Predicting Music Genre Based on the Album Cover
This post is meant to be an enjoyable and unique way to explore Visual AI.
As someone who spends hours searching for new music, getting lost in rabbit holes of ‘related artists’ or ‘you may also like’ tabs, I wanted to see if cover art improves the efficiency of the search process. Browsing through a collection of images takes a lot less time than listening to clips of songs. As a starting place, I was curious if machine learning could accurately predict an album’s genre from the cover art. In this post, I will show you how I built this model and what it teaches us about the role a record’s cover plays in categorizing and placing an artist’s work into a musical context.

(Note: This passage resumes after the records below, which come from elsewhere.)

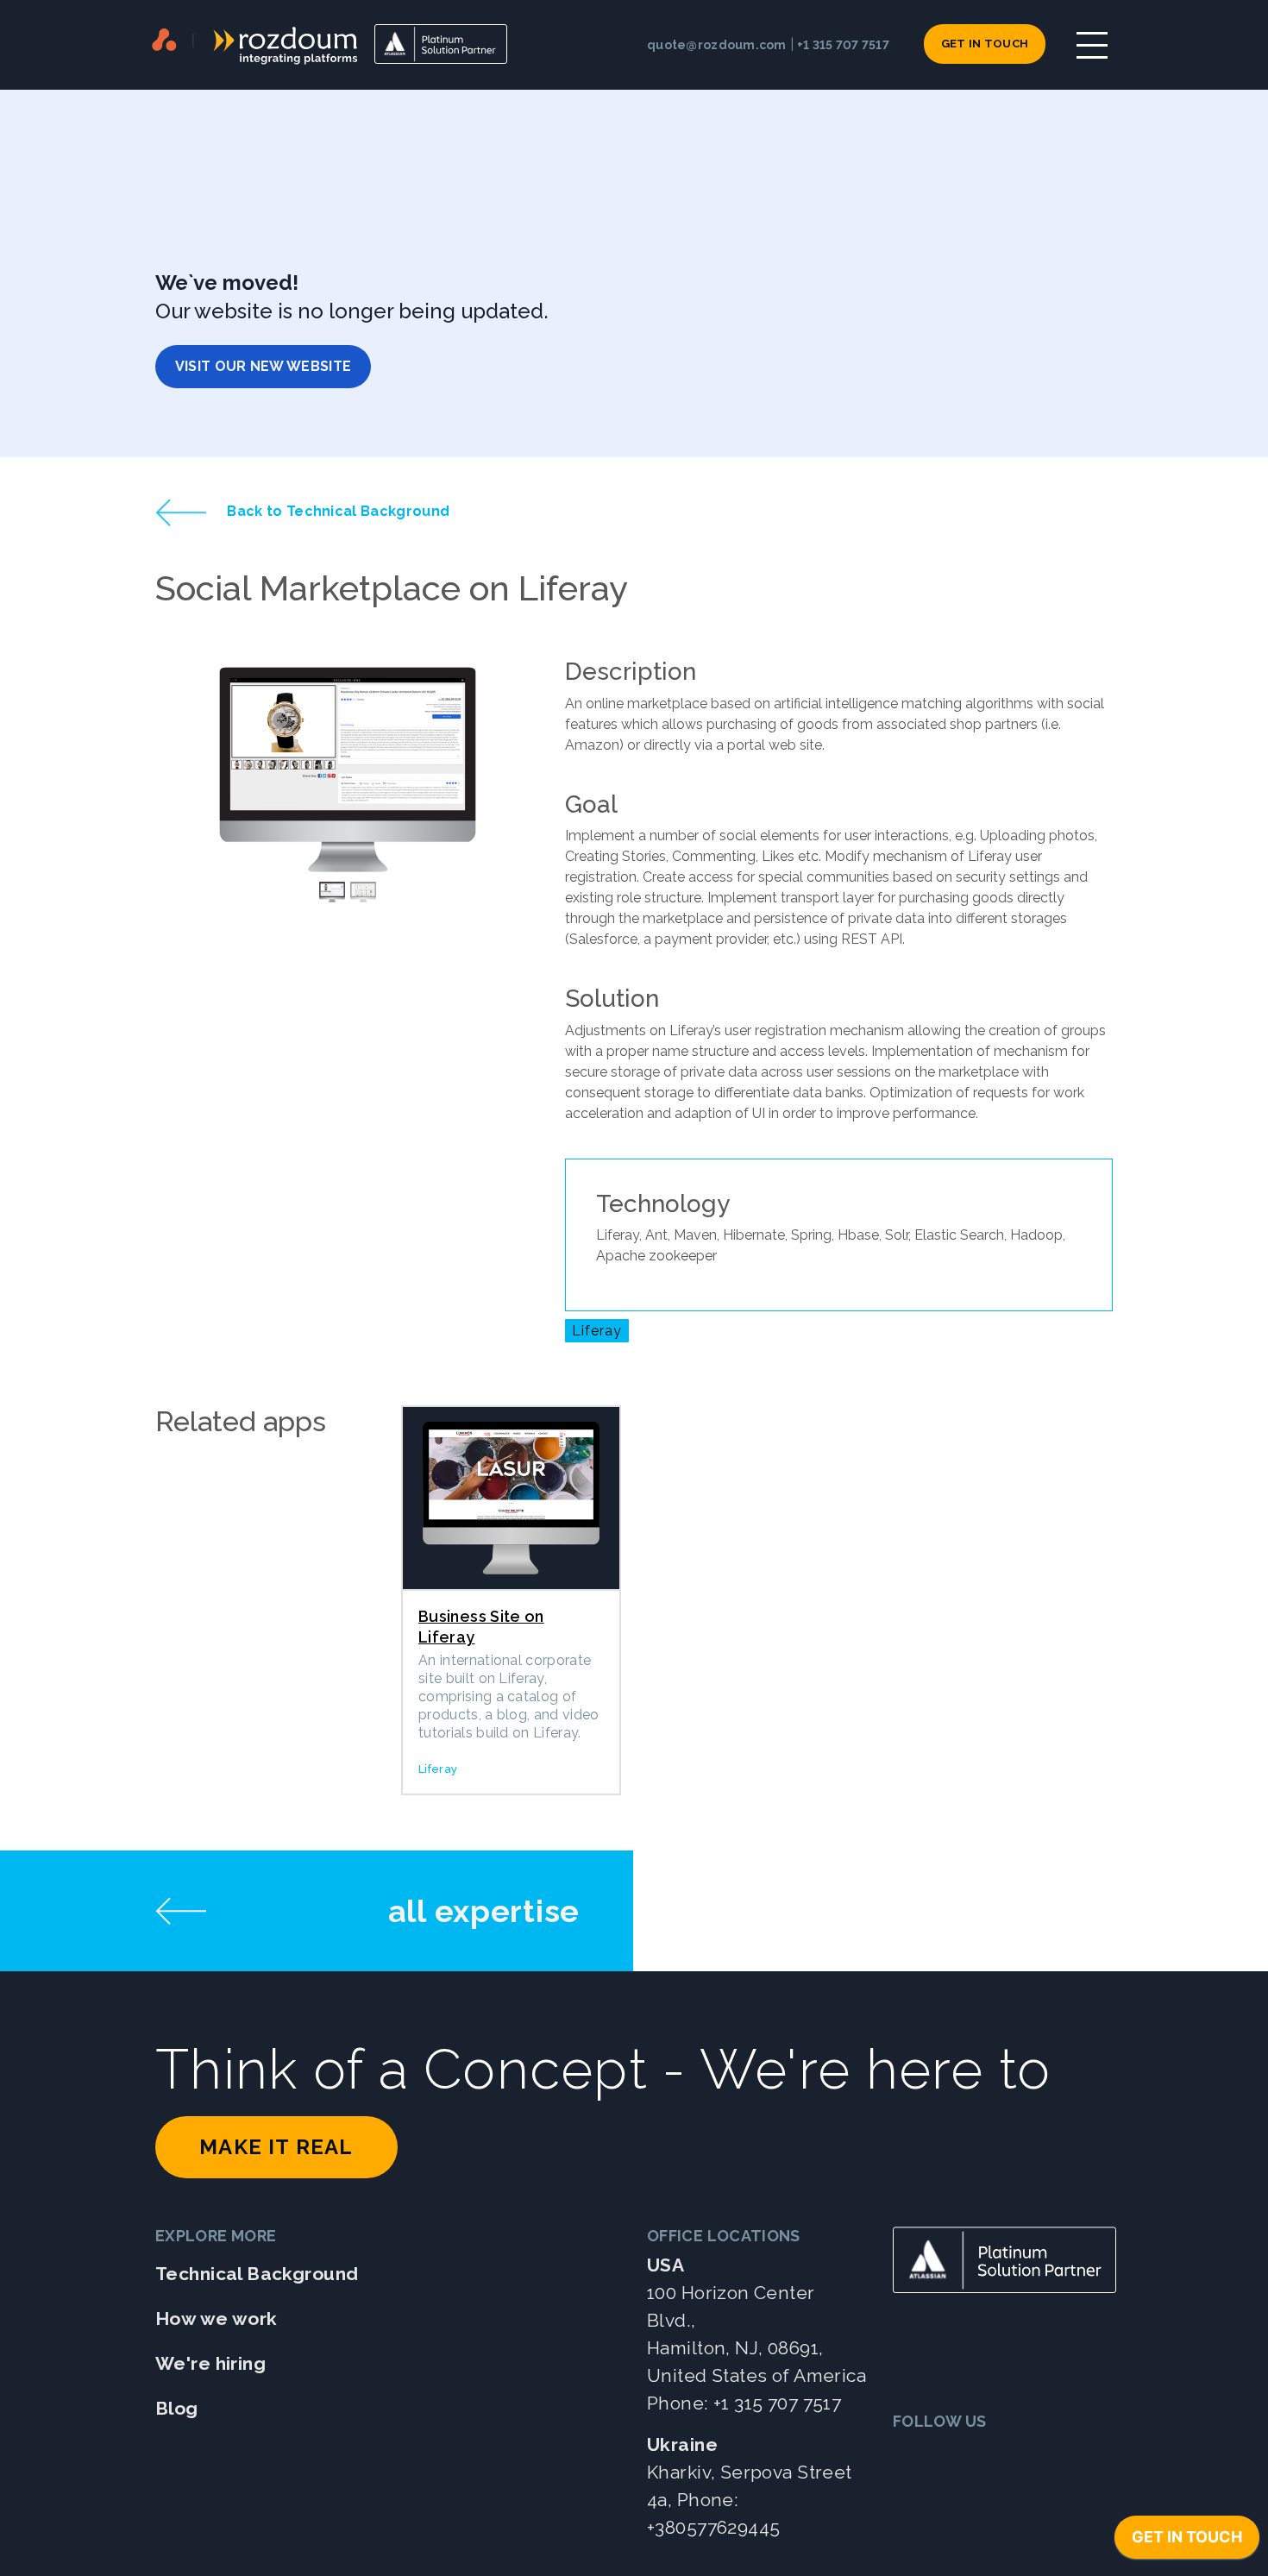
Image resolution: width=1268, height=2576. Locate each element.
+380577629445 (713, 2527)
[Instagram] (1038, 2455)
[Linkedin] (953, 2455)
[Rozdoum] (275, 43)
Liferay (597, 1331)
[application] (1187, 2541)
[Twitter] (911, 2455)
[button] (184, 788)
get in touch (984, 43)
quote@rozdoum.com (717, 45)
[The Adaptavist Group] (163, 43)
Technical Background (256, 2273)
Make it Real (276, 2146)
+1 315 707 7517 (843, 45)
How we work (216, 2318)
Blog (176, 2408)
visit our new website (263, 366)
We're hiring (210, 2363)
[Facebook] (995, 2455)
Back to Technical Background (336, 511)
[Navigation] (1092, 45)
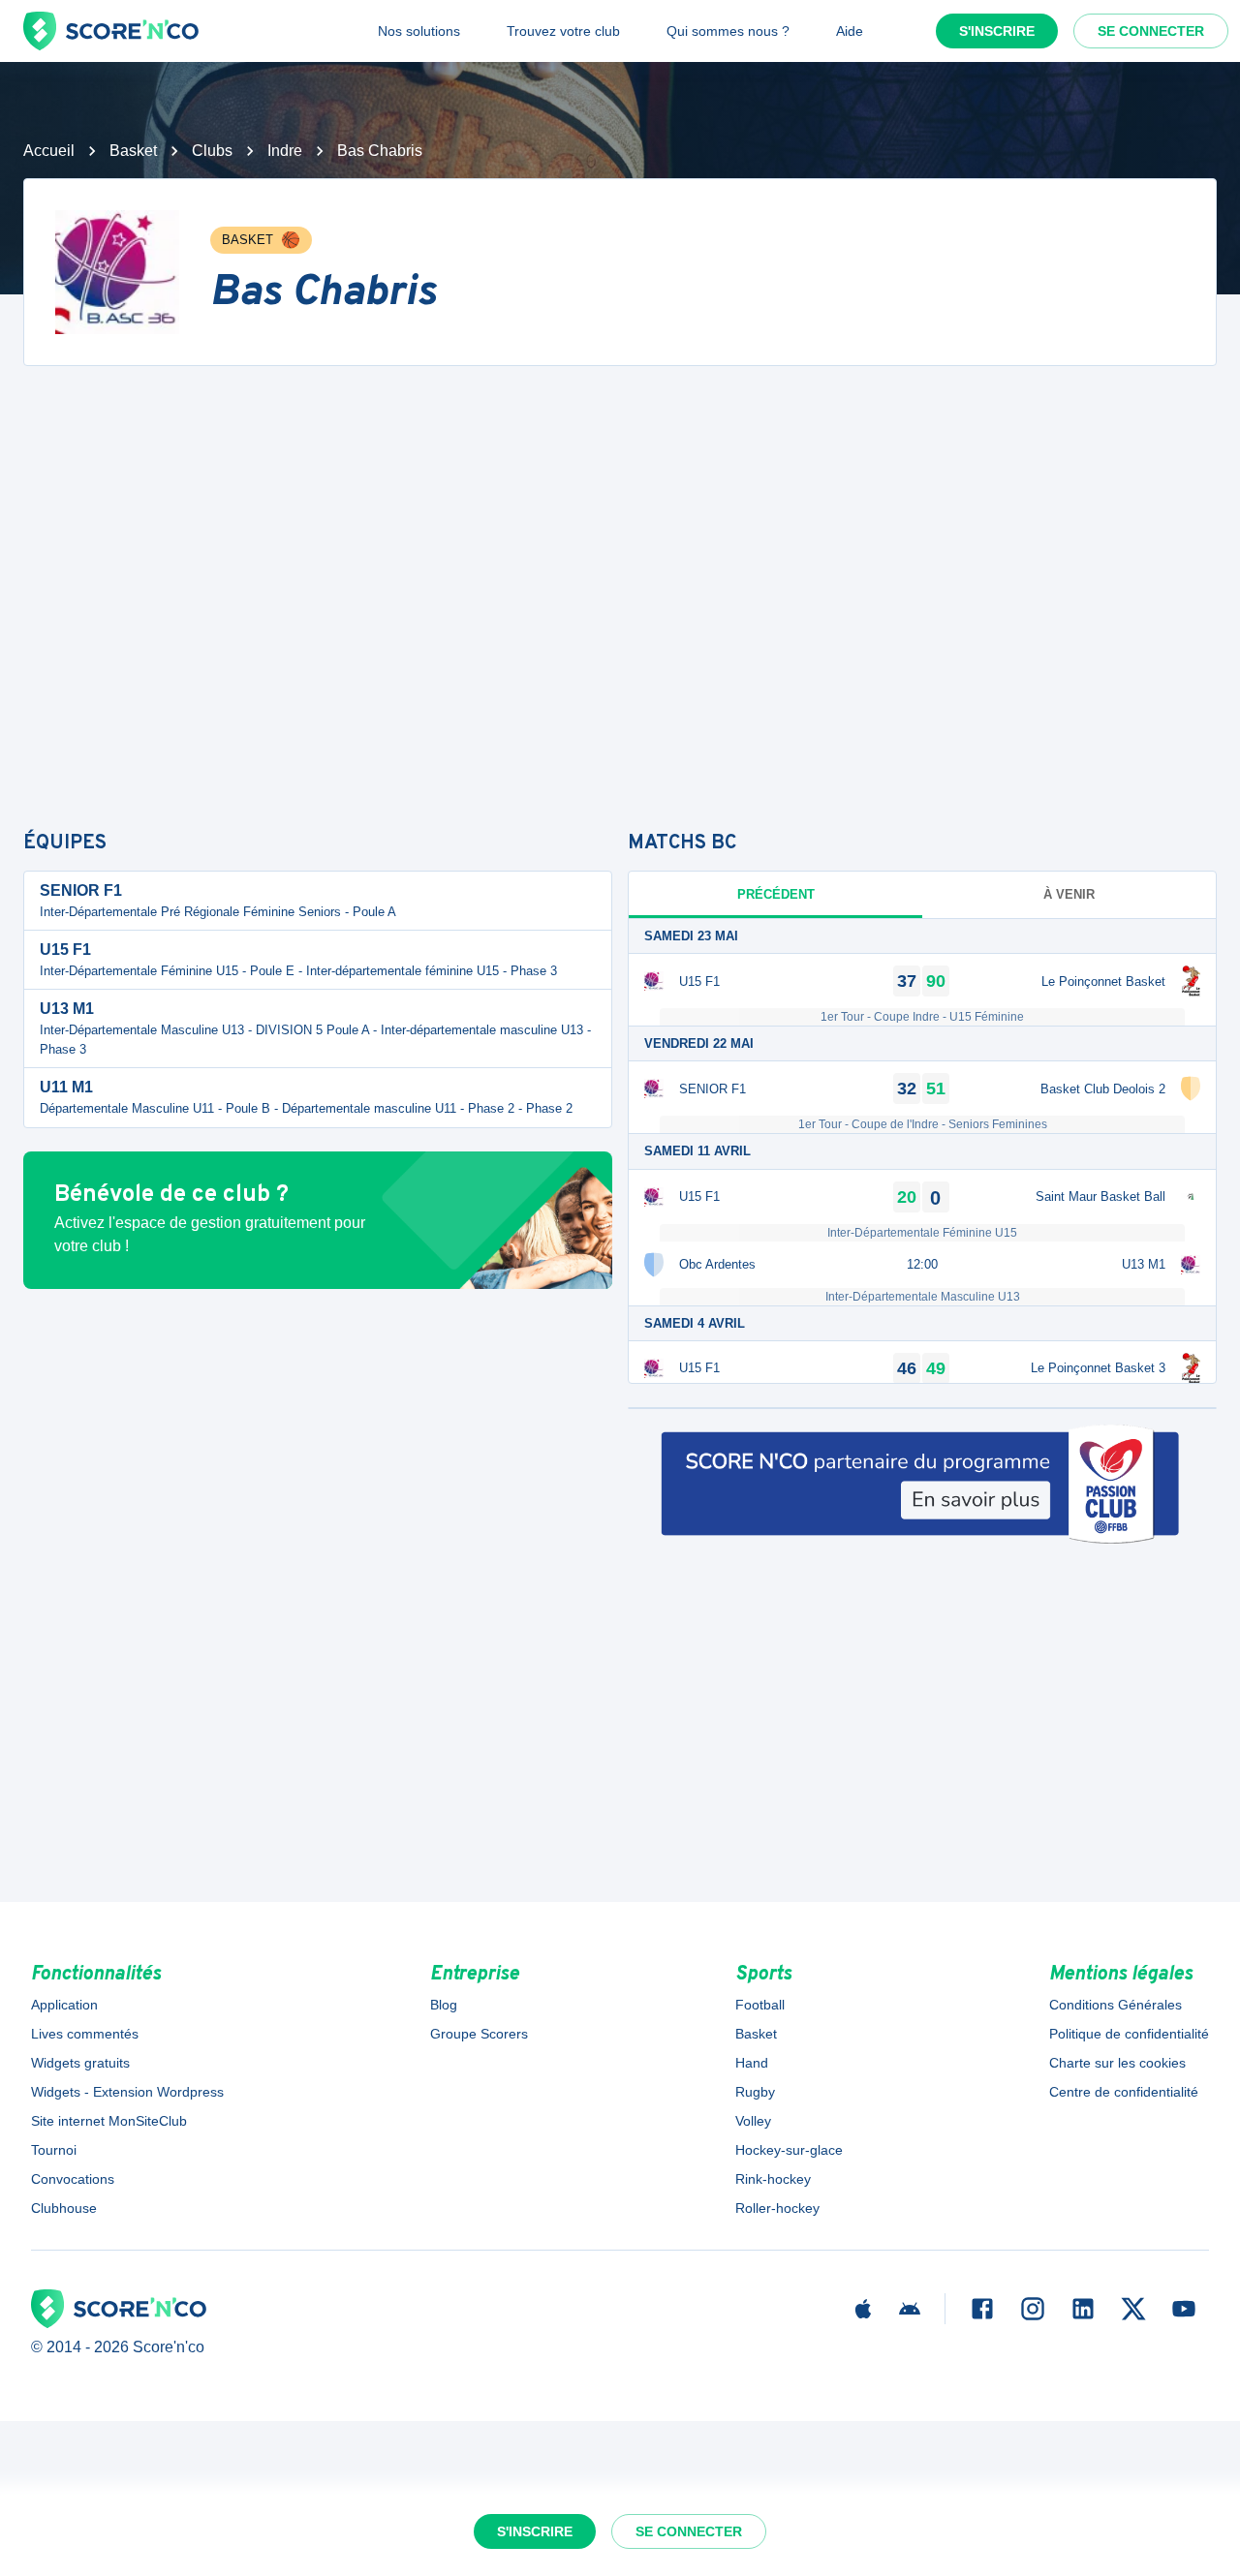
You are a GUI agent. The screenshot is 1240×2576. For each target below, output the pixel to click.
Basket (133, 150)
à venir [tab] (1069, 894)
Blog (443, 2004)
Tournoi (54, 2150)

Building the Dataset and Model
I leveraged the Spotify API to collect metadata on 277 songs that fell into the three genres, indie, rock, and pop. This data included the title of the track and the title and the cover art of the track’s album. If you are interested in the specifics of how I used the API, you can check that out here. I also copied the track’s lyrics from the web.
Take a look here to see further detailed steps on how to prepare your image datasets.
Once you have your dataset constructed, the next step is to import that data into DataRobot and set the target. You can also customize the modeling settings and explore the data at this stage. I set the target to genre, which is considered a multi-class classification problem.
The next step is to push the Start button; this will kick off the Autopilot modeling process. DataRobot then built 22 different types of models and blenders. I also created a couple of different feature lists to see if some feature selection could boost the original accuracy. When I used all the features, I found by using feature impact that the top_track and album names did not have much of an effect.
The best performing model was the Keras Deep Self-Normalizing Residual Neural Network Classifier built on the feature list, ‘top2’ performed the best. (top2 consists of the cover art and the lyrics of the top track) I will also touch on a Keras Deep Self-Normalizing Residual Neural Network Classifier model built on the “image only’ feature list. The key part of these models is the image featurizer, which converts images to numeric feature vectors using a pre-trained neural network (this is known as transfer learning). DataRobot has nine different pre-trained networks, and they are also the reason why DataRobot doesn’t require thousands of training images. Under the ‘Advanced Tuning’ tab, I was able to retrain the blueprint on ResNet. ResNet provides higher performance on model accuracy, but does take longer to train.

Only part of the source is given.